Development of technology to analyze dynamics of chromatin folding profiles at the single molecule level for understanding epigenome

2022 Fiscal Year Final Research Report

• Project/Area Number: 20H02591
• Research Category: Grant-in-Aid for Scientific Research (B)
• Allocation Type: Single-year Grants
• Section: 一般
• Review Section: Basic Section 28050:Nano/micro-systems-related
• Research Institution: The University of Tokyo
• Principal Investigator: Oana Hidehiro 東京大学, 大学院工学系研究科(工学部), 准教授 (20314172)
• Project Period (FY): 2020-04-01 – 2023-03-31
• Keywords: マイクロ流体デバイス / 1細胞解析 / クロマチン / 染色体 / エピジェネティクス

Outline of Final Research Achievements

In this study, we developed a technique to isolate and unfold chromosomes from a single targeted mammalian-derived cell under a microscope in a microfluidic device, and fix the ends of the unfolded chromosomes to microstructures in microfluidic channels.
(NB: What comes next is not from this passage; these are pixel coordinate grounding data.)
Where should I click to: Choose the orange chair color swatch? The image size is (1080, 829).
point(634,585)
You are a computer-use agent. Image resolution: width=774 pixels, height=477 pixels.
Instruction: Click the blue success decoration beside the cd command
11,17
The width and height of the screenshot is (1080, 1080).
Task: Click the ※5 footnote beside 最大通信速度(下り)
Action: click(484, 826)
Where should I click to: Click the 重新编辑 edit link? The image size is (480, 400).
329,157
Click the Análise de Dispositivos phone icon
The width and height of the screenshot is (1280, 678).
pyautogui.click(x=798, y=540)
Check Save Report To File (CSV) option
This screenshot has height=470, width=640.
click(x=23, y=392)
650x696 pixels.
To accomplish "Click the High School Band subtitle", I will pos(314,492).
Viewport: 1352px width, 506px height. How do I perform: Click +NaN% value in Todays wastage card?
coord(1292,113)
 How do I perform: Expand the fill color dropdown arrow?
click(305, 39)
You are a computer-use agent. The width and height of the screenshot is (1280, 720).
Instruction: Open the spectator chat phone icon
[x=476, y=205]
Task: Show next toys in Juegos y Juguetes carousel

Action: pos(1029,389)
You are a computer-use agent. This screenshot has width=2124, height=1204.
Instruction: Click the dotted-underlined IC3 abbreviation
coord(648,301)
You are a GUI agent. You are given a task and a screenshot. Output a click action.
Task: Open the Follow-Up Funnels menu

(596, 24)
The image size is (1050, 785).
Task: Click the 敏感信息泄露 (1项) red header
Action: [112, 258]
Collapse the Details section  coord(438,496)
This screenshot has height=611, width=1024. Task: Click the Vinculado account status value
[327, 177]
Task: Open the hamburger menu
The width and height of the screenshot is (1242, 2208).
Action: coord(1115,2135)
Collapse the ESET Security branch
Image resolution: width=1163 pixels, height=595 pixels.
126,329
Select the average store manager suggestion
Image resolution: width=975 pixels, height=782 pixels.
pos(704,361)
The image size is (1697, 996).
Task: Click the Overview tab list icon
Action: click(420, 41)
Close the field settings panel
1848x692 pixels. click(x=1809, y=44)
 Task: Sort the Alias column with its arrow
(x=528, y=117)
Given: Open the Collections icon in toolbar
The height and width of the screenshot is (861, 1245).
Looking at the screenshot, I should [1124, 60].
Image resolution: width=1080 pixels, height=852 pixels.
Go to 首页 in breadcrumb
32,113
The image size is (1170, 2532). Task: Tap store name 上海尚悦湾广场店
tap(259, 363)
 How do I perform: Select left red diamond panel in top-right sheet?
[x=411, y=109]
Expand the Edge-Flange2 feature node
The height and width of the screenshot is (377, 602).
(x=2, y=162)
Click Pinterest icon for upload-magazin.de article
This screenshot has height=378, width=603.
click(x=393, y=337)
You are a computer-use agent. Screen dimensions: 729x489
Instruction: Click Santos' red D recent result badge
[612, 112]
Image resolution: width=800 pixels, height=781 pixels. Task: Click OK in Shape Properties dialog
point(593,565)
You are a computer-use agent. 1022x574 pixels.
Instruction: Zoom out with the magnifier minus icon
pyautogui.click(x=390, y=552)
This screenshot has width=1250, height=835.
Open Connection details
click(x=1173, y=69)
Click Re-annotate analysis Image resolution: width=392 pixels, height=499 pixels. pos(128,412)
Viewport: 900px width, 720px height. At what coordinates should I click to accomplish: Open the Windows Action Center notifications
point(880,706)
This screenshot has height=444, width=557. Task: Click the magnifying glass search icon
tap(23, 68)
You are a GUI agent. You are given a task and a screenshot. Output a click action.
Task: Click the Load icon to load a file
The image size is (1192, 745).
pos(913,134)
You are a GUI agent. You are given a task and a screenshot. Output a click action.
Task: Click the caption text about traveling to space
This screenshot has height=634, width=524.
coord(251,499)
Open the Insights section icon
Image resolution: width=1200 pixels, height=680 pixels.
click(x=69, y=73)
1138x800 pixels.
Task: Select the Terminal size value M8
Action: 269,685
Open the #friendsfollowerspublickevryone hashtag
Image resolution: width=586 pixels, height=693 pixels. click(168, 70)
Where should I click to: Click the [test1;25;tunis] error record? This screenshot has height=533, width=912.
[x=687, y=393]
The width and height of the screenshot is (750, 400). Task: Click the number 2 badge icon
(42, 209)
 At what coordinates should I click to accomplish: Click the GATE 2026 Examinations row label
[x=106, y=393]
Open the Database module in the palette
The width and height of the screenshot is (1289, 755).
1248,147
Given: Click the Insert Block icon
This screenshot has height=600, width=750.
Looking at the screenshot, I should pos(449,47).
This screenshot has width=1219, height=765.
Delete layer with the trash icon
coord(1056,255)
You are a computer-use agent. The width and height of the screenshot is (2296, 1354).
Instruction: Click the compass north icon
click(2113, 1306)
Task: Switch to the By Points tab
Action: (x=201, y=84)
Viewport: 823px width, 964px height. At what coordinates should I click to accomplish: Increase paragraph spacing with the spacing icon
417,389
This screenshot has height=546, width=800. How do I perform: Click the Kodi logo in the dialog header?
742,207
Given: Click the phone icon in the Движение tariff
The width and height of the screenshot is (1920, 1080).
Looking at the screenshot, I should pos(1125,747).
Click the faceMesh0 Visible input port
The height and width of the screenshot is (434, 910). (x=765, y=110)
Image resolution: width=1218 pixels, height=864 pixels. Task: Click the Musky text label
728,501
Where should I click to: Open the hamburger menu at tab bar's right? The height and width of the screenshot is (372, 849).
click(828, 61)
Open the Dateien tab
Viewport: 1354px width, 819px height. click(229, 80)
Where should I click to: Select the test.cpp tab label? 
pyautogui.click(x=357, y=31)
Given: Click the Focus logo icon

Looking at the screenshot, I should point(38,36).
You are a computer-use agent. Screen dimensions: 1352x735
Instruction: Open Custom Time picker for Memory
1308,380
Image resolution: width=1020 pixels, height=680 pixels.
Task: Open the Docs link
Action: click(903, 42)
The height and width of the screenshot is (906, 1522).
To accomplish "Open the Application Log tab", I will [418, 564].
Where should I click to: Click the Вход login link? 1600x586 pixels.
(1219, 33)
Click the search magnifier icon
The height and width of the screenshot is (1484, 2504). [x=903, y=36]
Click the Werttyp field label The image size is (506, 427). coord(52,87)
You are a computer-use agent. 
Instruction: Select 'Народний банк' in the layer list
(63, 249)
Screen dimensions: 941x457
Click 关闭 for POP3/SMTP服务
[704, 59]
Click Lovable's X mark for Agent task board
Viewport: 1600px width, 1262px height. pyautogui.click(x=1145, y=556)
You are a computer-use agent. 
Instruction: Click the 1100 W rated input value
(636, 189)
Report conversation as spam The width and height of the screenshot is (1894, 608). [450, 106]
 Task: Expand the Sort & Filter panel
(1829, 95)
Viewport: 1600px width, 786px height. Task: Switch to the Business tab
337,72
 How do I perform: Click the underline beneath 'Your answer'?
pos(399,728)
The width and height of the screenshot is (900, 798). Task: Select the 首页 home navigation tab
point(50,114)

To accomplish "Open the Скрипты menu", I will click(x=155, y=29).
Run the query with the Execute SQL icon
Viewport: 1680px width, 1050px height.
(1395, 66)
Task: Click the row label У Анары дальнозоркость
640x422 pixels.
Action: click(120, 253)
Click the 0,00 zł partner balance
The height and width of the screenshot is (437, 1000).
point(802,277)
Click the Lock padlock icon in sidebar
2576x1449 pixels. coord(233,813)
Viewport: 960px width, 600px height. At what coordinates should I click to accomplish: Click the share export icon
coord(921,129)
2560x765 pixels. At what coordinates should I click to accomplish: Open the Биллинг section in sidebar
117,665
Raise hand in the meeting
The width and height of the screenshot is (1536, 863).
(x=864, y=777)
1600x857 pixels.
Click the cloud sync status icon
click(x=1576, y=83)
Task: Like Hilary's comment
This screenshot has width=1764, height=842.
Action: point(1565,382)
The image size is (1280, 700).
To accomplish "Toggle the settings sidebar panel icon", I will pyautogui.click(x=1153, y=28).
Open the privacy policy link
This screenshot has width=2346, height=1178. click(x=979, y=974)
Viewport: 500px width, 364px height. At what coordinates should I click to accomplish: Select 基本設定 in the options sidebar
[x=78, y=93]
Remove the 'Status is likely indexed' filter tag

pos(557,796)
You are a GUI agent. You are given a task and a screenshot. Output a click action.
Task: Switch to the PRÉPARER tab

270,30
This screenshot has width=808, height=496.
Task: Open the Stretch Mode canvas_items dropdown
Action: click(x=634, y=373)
This technique was applied to mouse-derived ES cells, and it was confirmed that chromosome unfolding does not occur uniformly along the chromatin, and that regions of easy unraveling and regions of difficult unraveling coexist. The partially unfolded chromosomes were then subjected to immunofluorescence staining for histone chemical modifications. The coincidence of one of the modifications accumulated in the transcription start region and the unfolded region of chromosome was visualized by single-molecule observation using a fluorescence microscope.

Free Research Field

バイオナノテクノロジー

Academic Significance and Societal Importance of the Research Achievements

本研究では、個々の細胞から染色体を取り出し、これを解きほぐして張力が均一な直線状の形態に保持する事を実現した。これにより、クロマチン折り畳みの動態やヒストン化学修飾の分布を精度良く光マッピングすることが可能となる。本技術を用いたクロマチン解析を更に進めて画像データ蓄積・解析する事によりエピジェネティクスについての理解が深まり、病気の診断や新たな知見に基づいた再生医療やがん治療法が生まれることが期待される。